Exercise details ::
Excluding pictures, reproduce word for word the lines from the one containing "Where should I" through the end of the material below.

Record excerpts ::
[Start of section]

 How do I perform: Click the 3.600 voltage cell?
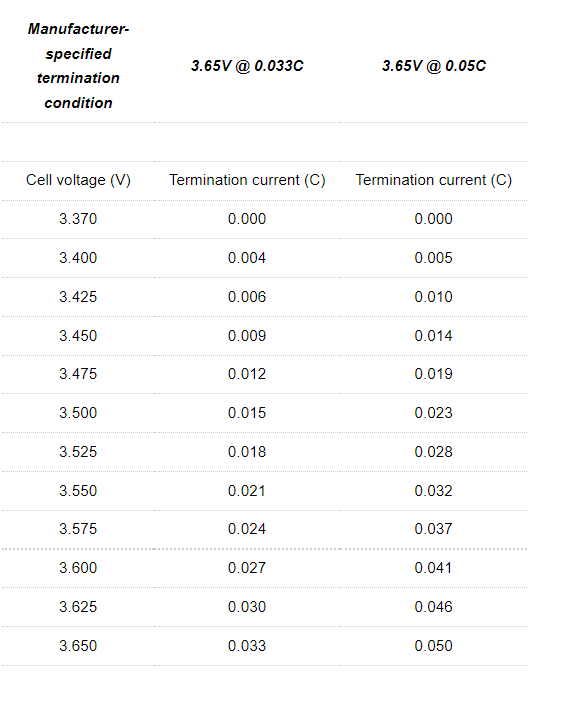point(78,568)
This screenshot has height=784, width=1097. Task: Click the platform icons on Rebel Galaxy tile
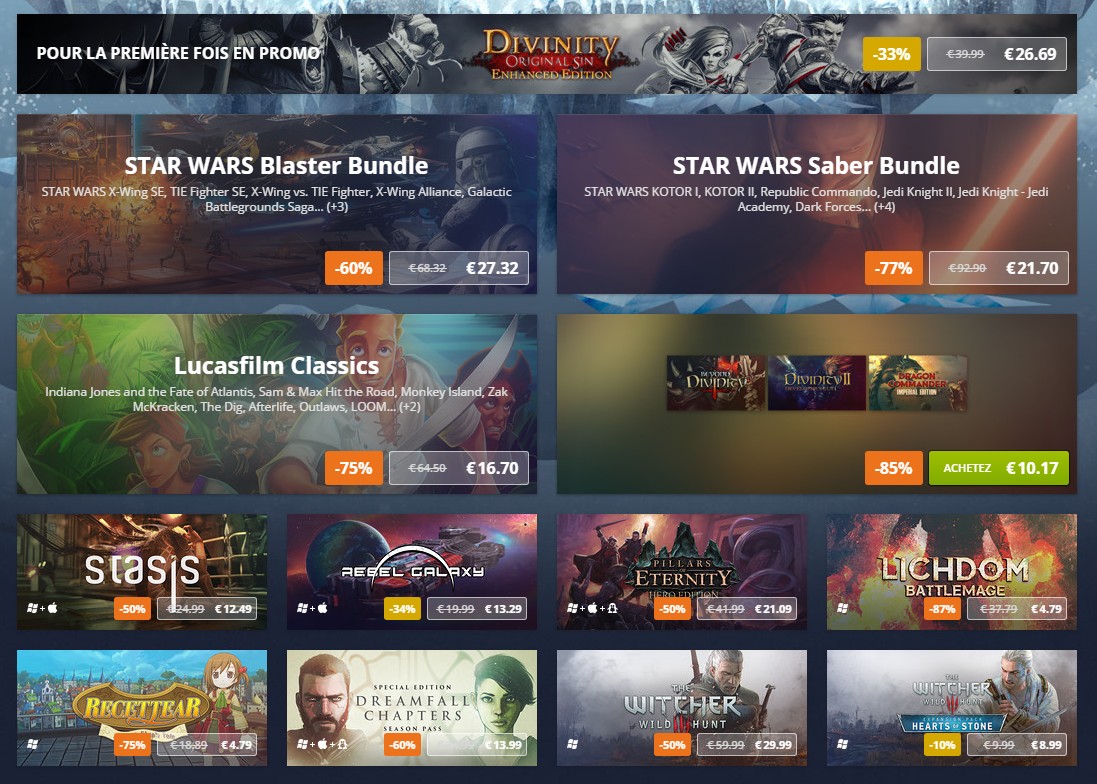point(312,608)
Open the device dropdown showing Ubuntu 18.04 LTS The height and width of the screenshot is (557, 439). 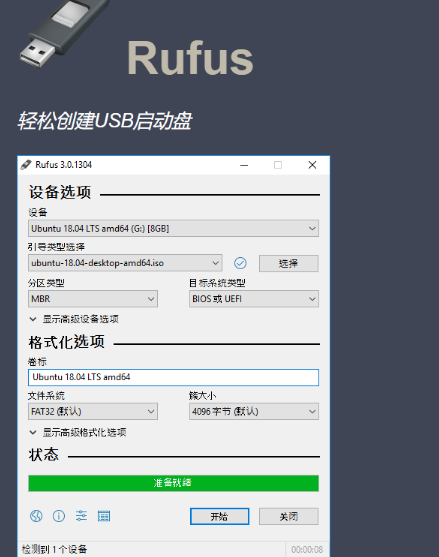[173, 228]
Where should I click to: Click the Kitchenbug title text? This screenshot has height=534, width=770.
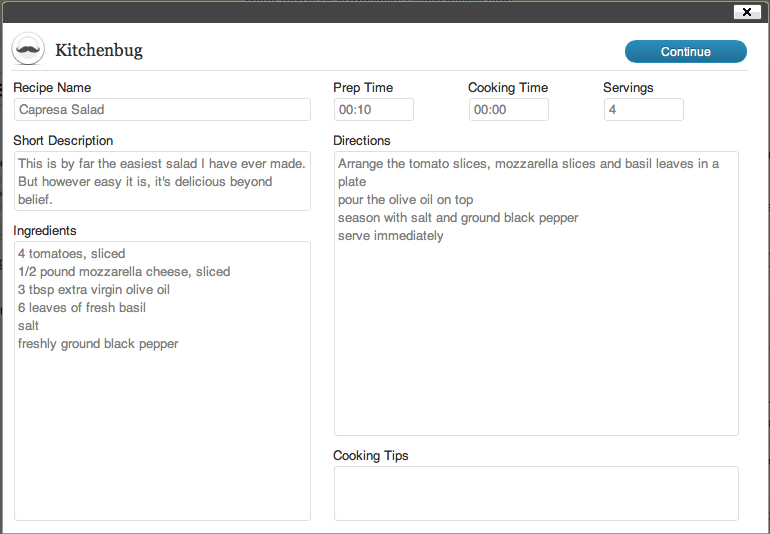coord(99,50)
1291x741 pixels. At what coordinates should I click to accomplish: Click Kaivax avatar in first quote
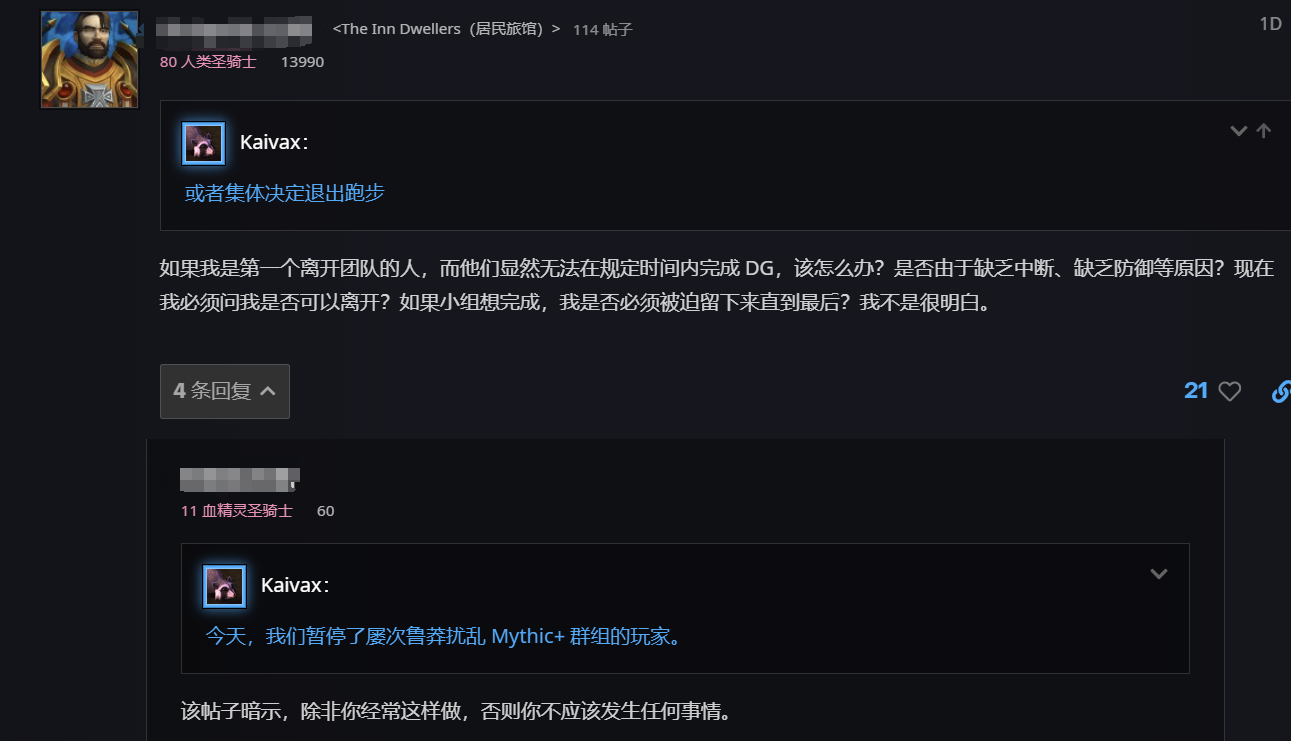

[End of section]

Exercise solution ::
Where should I click to: Click the Kitchenbug title text? This screenshot has height=534, width=770.
coord(99,50)
1291x741 pixels. At what coordinates should I click to accomplish: Click Kaivax avatar in first quote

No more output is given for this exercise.